The Obama administration pleaded with an appeals court Monday to overturn a judge's order halting federal funding of stem cell research, arguing the ban would irreparably harm scientific progress toward potentially lifesaving medical treatment.
A three-judge panel of the Court of Appeals for the District of Columbia is considering whether to throw out a lower court judge's ban on President Barack Obama's rules for federal funding of human embryonic stem cell research.
Chief Judge Royce Lamberth of the U.S. District Court in Washington temporarily blocked Obama's rules a month ago because he said it's likely they violate the law on federal funding of embryo destruction. He's presiding in a lawsuit challenging those rules, filed by the nonprofit group Nightlight Christian Adoptions, which helps with the adoption of human embryos that are being stored in fertilization clinics.

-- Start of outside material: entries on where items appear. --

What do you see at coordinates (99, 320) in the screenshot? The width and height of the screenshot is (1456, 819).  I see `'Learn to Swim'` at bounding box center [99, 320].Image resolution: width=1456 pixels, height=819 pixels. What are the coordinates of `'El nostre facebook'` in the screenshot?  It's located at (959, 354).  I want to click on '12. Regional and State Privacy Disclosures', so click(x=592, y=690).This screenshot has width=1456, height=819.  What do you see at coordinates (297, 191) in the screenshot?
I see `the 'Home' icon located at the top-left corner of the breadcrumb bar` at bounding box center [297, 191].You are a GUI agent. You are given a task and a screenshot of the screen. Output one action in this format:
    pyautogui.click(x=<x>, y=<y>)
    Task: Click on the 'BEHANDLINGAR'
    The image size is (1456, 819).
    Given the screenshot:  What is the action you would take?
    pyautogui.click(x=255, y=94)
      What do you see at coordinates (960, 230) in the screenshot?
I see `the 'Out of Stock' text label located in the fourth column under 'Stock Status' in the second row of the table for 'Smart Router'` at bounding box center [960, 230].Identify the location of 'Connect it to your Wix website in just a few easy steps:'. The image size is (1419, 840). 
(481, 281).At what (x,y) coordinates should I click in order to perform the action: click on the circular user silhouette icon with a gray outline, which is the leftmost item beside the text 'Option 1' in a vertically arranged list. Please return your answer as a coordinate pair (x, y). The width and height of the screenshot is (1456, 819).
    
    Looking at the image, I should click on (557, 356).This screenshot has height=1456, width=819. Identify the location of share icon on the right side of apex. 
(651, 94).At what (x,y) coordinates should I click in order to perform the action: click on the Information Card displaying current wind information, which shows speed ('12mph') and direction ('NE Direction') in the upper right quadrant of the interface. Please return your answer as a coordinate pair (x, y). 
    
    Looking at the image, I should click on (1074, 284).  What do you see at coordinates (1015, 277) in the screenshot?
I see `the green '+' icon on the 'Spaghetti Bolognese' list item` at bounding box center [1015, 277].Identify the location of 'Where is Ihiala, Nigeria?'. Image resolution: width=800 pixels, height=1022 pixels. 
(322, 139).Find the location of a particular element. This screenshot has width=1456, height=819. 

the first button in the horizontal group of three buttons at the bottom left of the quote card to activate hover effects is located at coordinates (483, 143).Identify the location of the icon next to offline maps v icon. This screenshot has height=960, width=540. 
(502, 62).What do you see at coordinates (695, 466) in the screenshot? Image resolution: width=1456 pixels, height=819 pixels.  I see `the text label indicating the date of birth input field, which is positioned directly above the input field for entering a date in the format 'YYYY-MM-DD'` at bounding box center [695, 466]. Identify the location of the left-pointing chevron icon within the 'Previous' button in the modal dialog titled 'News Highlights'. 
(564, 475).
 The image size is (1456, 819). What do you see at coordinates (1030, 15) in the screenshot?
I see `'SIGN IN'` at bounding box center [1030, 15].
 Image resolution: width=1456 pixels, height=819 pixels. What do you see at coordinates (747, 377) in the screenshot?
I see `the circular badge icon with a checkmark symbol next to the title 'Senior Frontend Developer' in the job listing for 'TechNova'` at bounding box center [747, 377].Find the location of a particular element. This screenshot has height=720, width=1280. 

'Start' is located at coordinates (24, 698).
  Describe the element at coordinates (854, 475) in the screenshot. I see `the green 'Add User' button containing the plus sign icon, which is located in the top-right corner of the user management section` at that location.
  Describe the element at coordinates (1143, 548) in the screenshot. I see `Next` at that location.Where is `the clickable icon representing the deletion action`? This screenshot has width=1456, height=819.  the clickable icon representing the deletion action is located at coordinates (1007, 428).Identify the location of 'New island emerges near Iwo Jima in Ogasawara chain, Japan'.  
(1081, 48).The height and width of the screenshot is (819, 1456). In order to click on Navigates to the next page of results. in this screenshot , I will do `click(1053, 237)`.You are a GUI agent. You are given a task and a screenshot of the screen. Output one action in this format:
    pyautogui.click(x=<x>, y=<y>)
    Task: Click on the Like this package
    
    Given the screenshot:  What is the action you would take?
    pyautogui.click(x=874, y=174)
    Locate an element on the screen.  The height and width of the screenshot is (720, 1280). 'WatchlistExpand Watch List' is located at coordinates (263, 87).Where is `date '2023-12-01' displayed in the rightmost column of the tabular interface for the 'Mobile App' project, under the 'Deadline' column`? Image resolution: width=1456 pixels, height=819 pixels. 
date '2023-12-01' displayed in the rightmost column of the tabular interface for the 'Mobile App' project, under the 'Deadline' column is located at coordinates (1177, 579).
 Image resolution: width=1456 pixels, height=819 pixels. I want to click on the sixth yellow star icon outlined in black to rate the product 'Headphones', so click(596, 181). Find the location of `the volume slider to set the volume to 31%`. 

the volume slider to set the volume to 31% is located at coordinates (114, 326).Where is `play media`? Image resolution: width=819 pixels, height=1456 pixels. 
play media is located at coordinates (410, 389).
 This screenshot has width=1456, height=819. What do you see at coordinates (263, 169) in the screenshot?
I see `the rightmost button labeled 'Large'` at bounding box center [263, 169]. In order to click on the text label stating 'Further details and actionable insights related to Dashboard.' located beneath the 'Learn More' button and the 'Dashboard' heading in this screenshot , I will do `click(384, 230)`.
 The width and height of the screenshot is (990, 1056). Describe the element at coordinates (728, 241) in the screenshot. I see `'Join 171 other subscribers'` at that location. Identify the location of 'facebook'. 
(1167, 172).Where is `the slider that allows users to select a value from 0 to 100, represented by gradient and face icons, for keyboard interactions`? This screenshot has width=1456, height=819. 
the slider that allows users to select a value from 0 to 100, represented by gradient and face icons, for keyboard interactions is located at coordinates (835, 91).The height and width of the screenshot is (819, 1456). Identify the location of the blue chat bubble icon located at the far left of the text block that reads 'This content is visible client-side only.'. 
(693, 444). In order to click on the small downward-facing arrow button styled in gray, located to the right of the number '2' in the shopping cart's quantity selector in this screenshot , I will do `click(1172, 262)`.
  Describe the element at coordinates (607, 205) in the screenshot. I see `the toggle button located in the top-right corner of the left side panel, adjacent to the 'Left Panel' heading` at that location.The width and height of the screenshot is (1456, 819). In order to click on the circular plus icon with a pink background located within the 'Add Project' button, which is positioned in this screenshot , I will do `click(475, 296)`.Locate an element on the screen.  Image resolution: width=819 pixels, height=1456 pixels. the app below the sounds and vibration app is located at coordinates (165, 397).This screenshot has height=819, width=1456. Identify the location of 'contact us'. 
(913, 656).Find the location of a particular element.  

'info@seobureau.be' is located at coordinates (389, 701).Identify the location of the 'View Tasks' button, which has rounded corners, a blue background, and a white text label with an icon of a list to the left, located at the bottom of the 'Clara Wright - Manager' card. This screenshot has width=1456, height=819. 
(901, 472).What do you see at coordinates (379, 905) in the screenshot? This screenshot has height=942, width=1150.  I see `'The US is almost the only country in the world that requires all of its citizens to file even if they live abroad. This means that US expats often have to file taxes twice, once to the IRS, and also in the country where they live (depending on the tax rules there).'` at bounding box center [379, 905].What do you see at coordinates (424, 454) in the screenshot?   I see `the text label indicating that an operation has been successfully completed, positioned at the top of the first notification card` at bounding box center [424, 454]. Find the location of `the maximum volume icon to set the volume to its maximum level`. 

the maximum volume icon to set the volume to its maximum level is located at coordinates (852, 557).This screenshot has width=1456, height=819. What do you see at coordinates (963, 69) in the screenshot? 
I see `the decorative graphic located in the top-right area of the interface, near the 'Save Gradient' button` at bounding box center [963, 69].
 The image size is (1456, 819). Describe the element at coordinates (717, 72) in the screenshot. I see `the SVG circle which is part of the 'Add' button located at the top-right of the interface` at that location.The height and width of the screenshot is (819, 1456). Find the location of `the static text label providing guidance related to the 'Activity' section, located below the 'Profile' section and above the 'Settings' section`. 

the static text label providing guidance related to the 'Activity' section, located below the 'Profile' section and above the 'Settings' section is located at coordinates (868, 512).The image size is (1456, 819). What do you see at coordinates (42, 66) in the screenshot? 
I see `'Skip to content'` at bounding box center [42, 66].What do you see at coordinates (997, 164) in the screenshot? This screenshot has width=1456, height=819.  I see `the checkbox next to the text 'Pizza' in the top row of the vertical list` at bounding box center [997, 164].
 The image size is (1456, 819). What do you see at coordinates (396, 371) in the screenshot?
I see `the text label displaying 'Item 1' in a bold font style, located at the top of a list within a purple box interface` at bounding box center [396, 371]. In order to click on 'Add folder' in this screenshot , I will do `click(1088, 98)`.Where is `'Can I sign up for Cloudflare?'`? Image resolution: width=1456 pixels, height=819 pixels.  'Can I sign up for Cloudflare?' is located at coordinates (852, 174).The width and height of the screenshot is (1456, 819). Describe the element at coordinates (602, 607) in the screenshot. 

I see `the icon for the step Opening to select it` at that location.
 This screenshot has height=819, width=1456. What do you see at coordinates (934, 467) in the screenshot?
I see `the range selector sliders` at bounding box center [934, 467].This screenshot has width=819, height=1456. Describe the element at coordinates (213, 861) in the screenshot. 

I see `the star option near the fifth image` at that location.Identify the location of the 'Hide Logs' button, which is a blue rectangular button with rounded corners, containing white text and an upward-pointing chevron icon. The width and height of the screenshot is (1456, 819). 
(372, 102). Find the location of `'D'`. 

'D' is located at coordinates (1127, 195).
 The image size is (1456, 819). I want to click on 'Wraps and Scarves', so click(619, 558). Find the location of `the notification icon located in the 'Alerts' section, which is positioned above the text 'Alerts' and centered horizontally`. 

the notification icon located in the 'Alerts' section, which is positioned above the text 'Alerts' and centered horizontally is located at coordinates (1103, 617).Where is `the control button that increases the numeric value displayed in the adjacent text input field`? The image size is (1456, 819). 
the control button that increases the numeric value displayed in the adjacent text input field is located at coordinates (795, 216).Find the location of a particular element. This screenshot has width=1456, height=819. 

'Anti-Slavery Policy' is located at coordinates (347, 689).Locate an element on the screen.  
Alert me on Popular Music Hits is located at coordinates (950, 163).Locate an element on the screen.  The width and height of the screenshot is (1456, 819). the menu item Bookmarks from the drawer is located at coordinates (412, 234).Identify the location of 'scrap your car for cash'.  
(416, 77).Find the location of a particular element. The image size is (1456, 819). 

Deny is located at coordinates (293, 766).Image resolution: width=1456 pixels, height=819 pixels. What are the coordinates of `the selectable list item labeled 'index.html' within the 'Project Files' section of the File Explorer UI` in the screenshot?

The appeals court stayed Lamberth's order and allowed the research to continue while it takes up the case. It gave both sides in the dispute 15 minutes each to present its arguments over the injunction, but in an indication of the high stakes in the case ended up questioning the attorneys for more than an hour.
Deputy Assistant Attorney General Beth Brinkmann told the appellate judges that Lamberth's injunction would stop funding to 24 research projects at the National Institutes of Health that have already received $64 million in taxpayer investment.
Judge Thomas Griffith questioned whether the work would really be irreparably harmed or just delayed if the government ultimately can win the ongoing case.